The changes are part of a five-year plan that follows a review of more than 100 police buildings.
Katy Bourne, the police and crime commissioner, said the force wanted to reduce the number of "out-dated and expensive police stations".
Sussex Police has to make £50m of government-prescribed savings by 2015.
The force said a number of its sites were "disproportionately expensive, old, in poor condition, inflexible and not suitable for our future needs".
Eleven actual police stations are earmarked for closure, including in Battle, Eastbourne, Newhaven and Uckfield.
It said police stations would remain and most would be redeveloped in the "high demand" areas of John Street Brighton, Bognor Regis, Chichester, Crawley, Eastbourne, Hastings, Haywards Heath and Lewes.
The force said it had identified 30 sites where buildings were in the wrong place, under-used or in poor repair, and could be moved to alternative nearby locations.
'Public contact points'
They include the police stations at Astley House, Battle, Burgess Hill, Centenary House, parts of Chichester, Crowborough, East Grinstead, Eastbourne, Heathfield, a hangar at Shoreham Airport, Horsham, Lancing, Littlehampton, Midhurst, Newhaven, Peacehaven, Petworth, Pulborough, Selsey, Shoreham, Steyning, Sussex House, Uckfield, Slaugham Manor Training Facility, and Unit 6, Cliff Industrial Estate.

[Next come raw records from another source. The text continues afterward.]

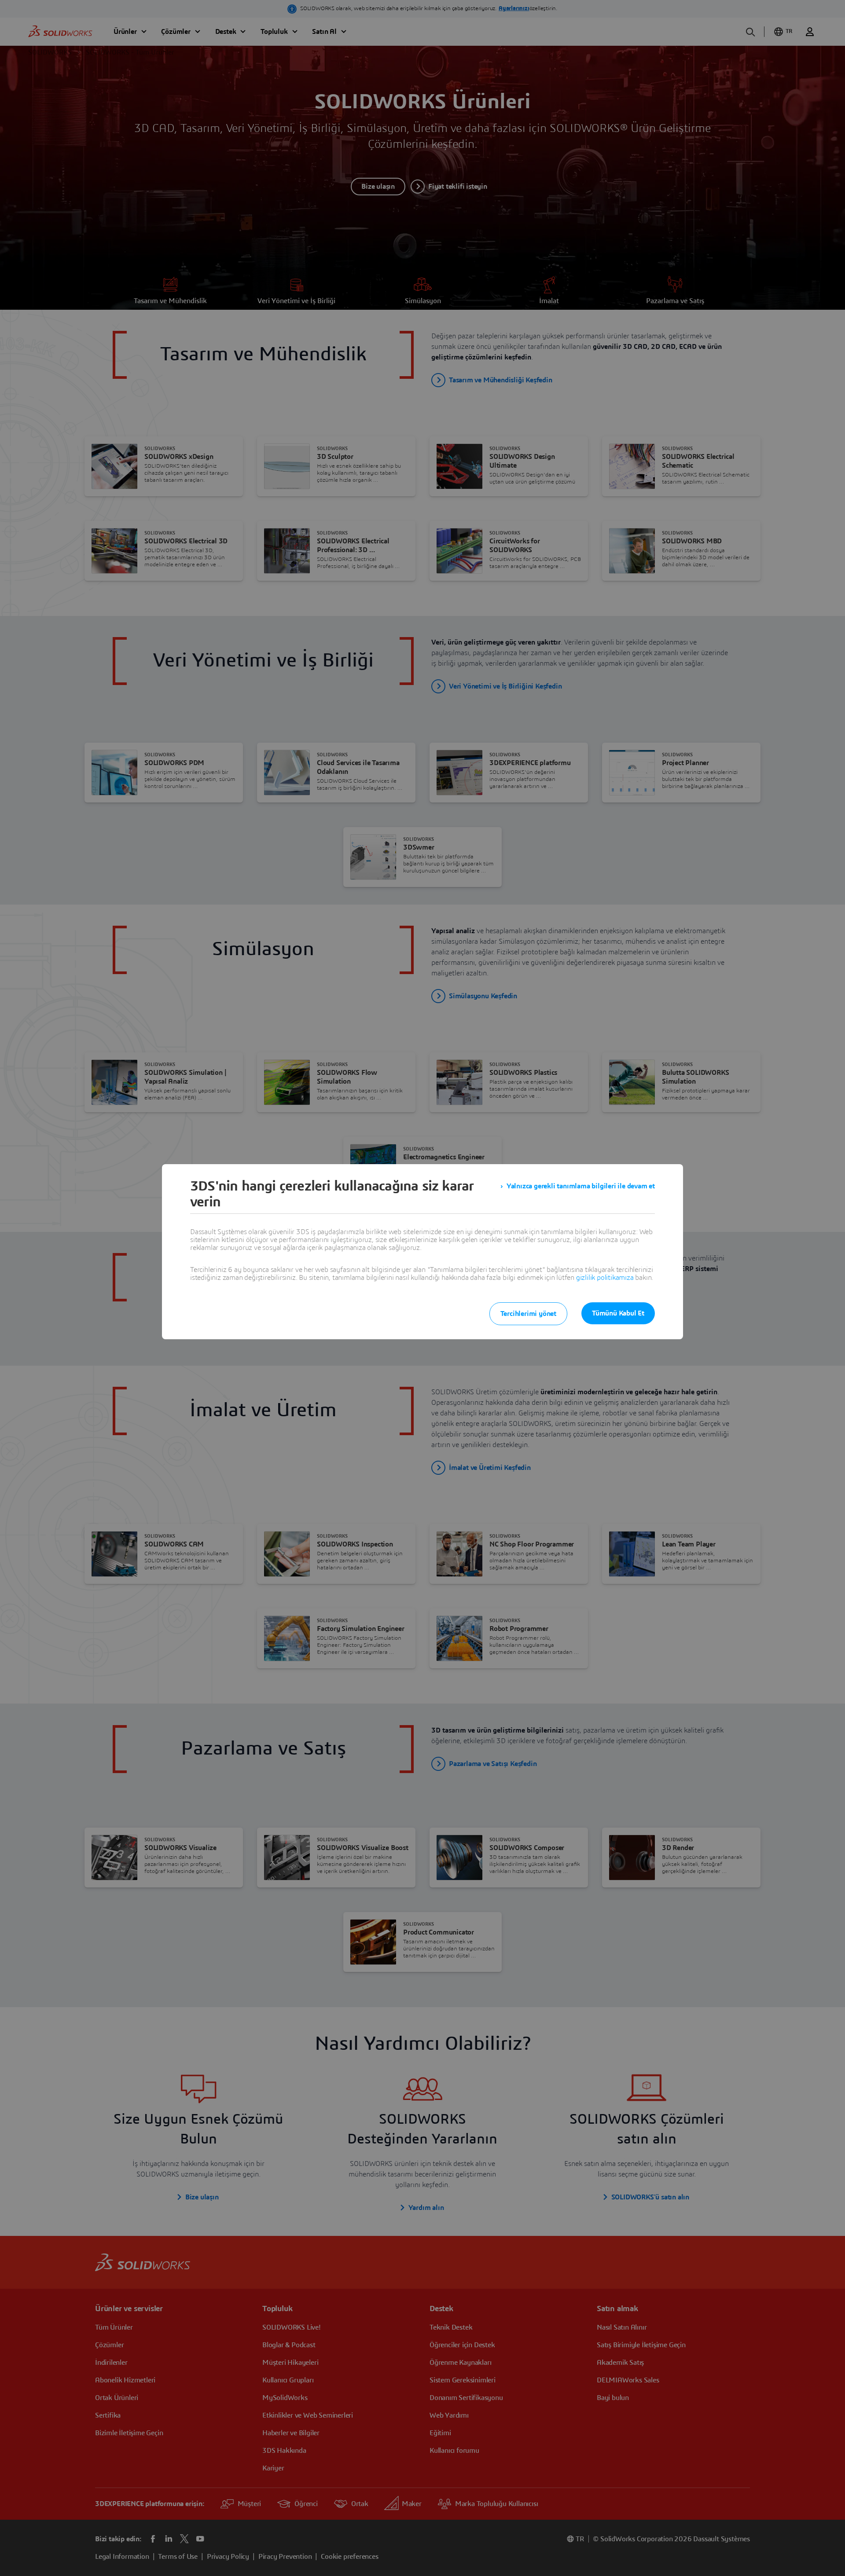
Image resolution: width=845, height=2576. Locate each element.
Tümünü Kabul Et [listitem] (618, 1313)
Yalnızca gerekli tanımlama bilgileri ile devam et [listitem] (581, 1186)
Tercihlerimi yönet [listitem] (528, 1313)
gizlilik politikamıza (605, 1277)
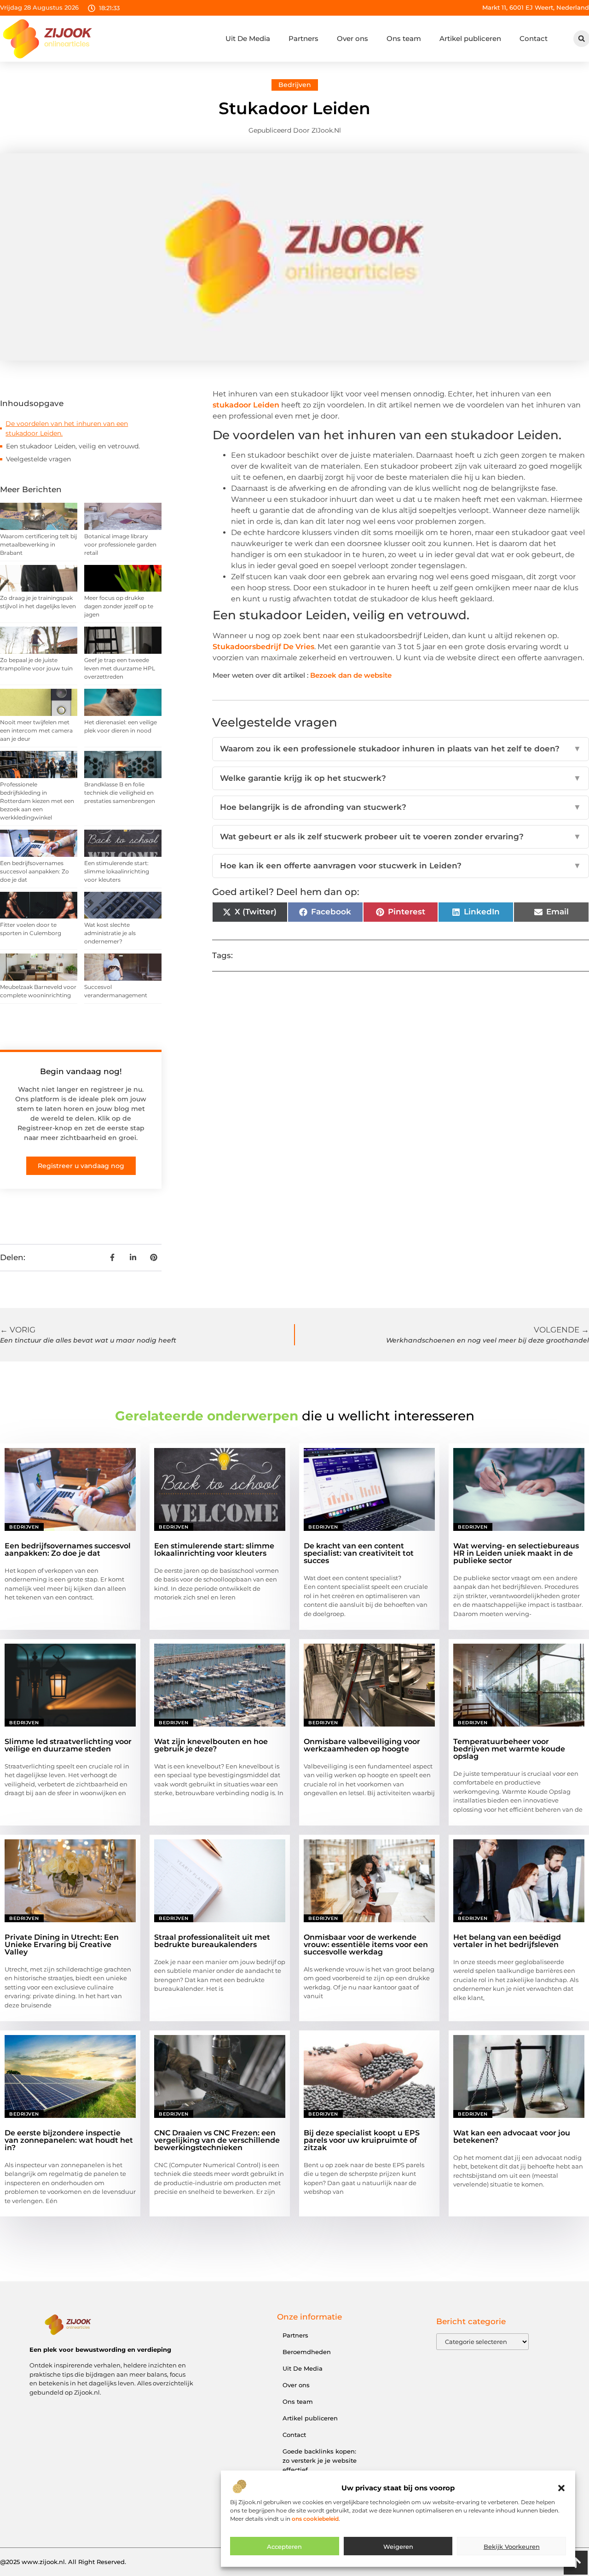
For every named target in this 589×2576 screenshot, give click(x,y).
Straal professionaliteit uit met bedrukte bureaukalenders (212, 1941)
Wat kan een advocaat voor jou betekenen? (511, 2136)
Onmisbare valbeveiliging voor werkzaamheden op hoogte (362, 1745)
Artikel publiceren (470, 38)
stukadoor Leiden (246, 405)
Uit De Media (247, 38)
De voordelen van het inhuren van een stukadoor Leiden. (67, 428)
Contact (534, 38)
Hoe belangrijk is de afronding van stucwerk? (400, 807)
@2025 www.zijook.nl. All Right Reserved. (63, 2561)
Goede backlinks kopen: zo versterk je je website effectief (320, 2460)
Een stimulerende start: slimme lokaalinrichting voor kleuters (116, 871)
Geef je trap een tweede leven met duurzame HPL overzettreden (119, 668)
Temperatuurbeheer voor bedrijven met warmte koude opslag (509, 1749)
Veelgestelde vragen (38, 459)
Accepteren (284, 2546)
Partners (303, 38)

Sussex House and Slaugham Manor stations are earmarked to close, and the 360 staff based there are proposed to be moved to police headquarters at Lewes.

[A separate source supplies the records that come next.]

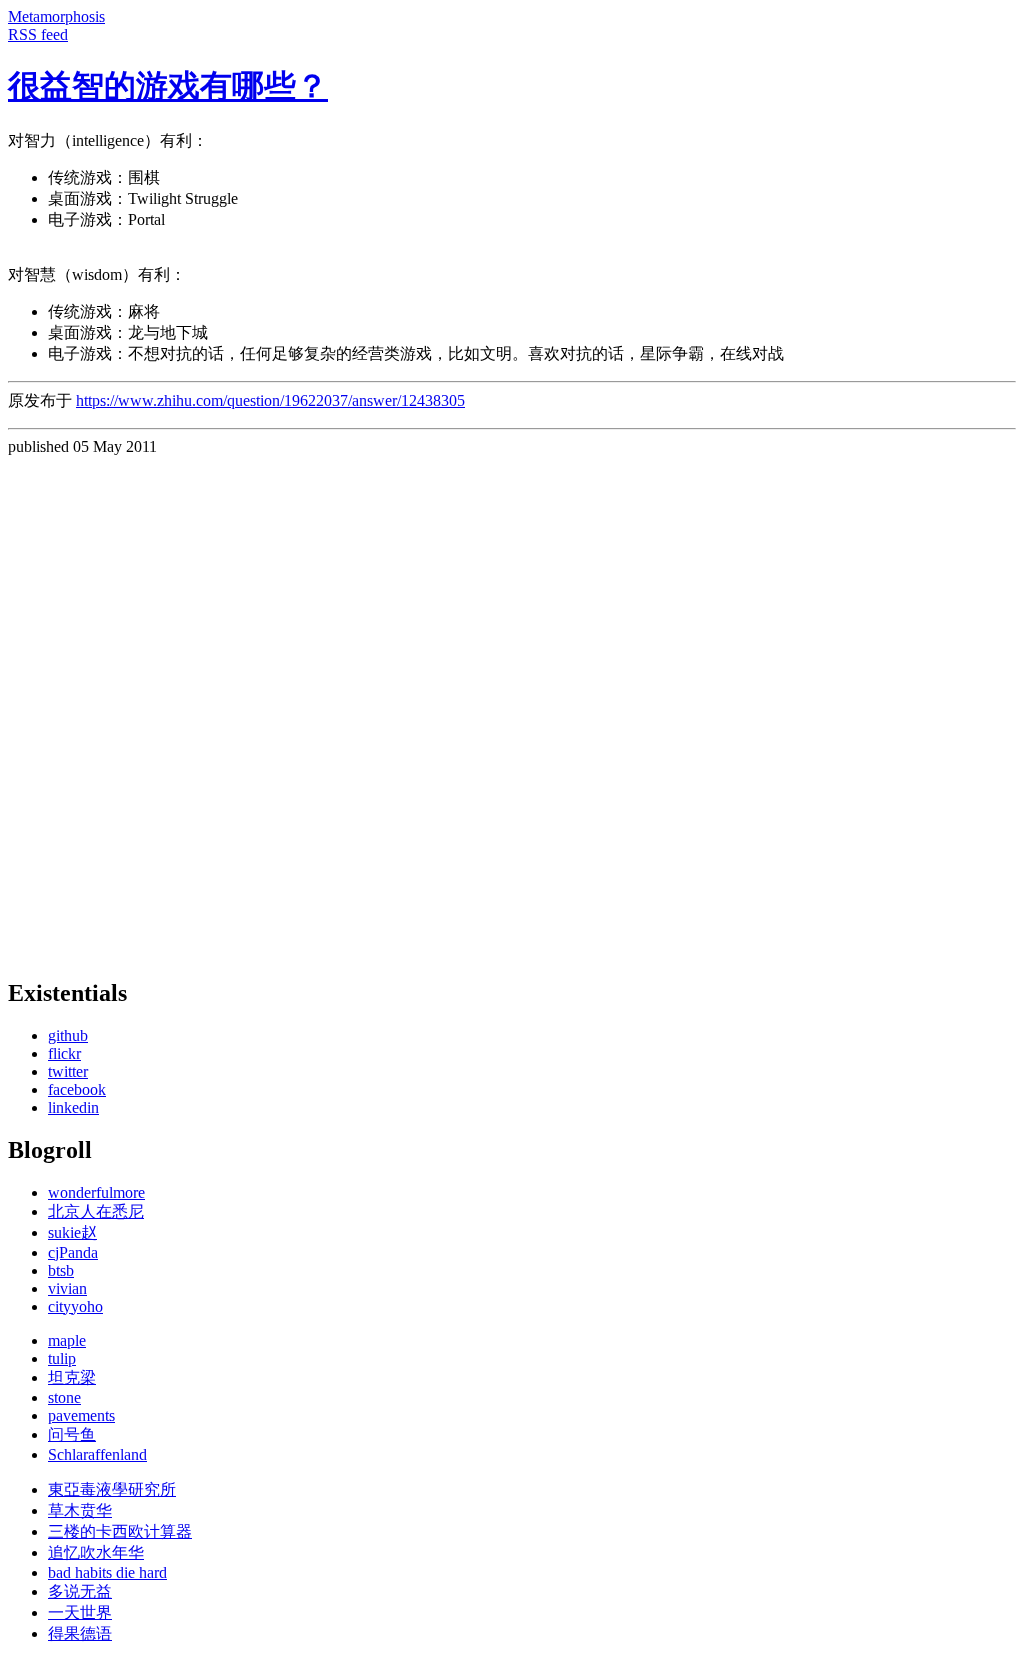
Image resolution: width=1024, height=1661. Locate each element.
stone (64, 1397)
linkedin (73, 1107)
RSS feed (38, 34)
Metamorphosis (56, 16)
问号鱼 (72, 1434)
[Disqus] (512, 706)
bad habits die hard (107, 1572)
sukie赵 (72, 1232)
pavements (81, 1415)
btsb (61, 1270)
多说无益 (80, 1591)
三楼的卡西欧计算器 (120, 1531)
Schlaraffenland (97, 1454)
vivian (67, 1288)
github (68, 1035)
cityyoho (75, 1306)
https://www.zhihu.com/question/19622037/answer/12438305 (270, 400)
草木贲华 (80, 1510)
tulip (62, 1358)
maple (67, 1340)
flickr (64, 1053)
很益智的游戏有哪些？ (168, 86)
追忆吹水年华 (96, 1552)
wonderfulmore (96, 1192)
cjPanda (73, 1252)
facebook (77, 1089)
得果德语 (80, 1633)
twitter (68, 1071)
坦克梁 (72, 1377)
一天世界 (80, 1612)
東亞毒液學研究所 (112, 1489)
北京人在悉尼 (96, 1211)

Conservative Ms Bourne, said: "We've conducted a complete review to ensure the Sussex Police estate is fit for purpose and fit for the future.
"In the 21st Century people access police services in many different ways and so we are looking to reduce the number of out-dated and expensive police stations.

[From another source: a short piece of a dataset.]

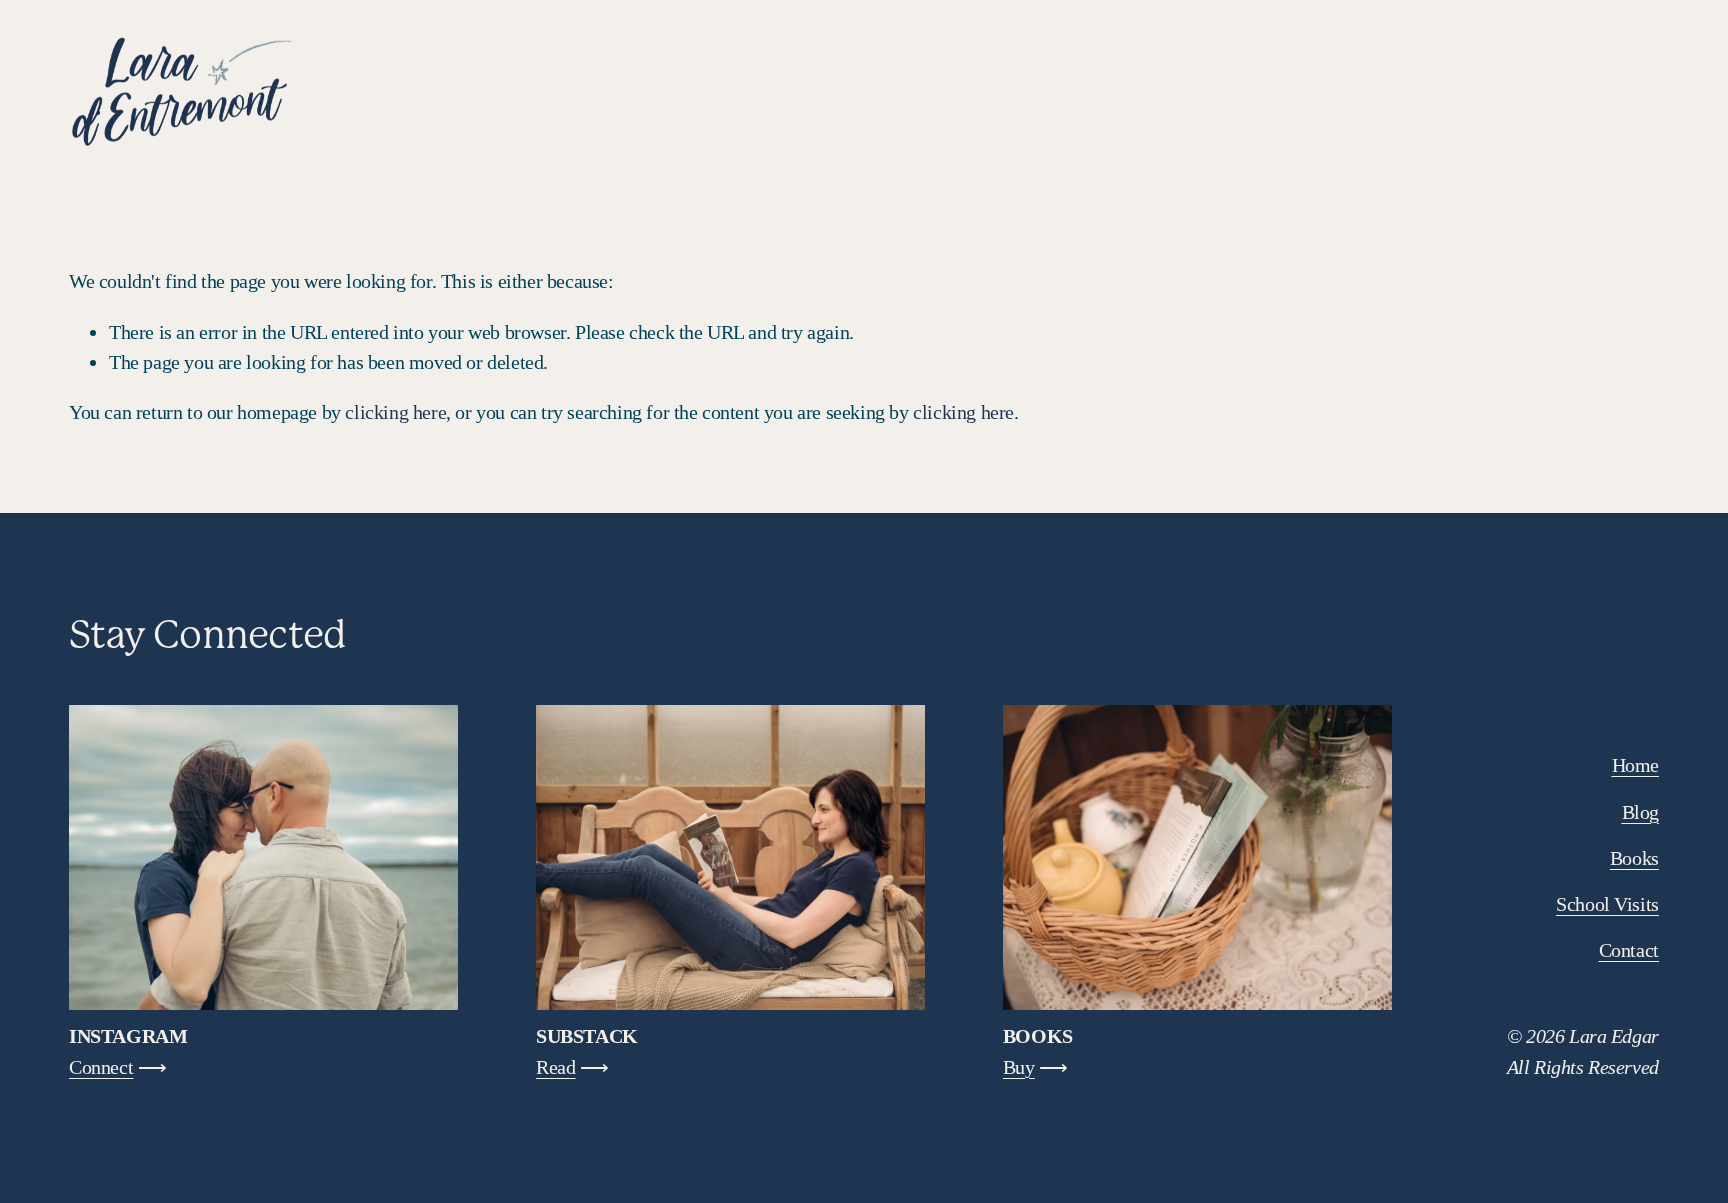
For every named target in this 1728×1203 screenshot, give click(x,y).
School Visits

"We will replace them with community hubs and public contact points where a number of public services can be accessed in one location, like the example in Broadfield Library in Crawley and the Town Hall in Hove.
"It is about putting policing back at the heart of the community."
Broadfield Library has a neighbourhood policing hub and all the services that were based in Hove Police Station in Holland Road were relocated to Hove Town Hall in February.
The old Hove police station has been sold to Brighton and Hove City Council to provide extra school places for primary school children.
Chief Constable Martin Richards said: "Many people are attached to our traditional police stations, but they're often not convenient for people to get to.
"People have told us they want to see more of their neighbourhood policing team out in their community and to be able to talk to them at a convenient location, rather than having to travel to a police station and waiting to see someone at the front counter."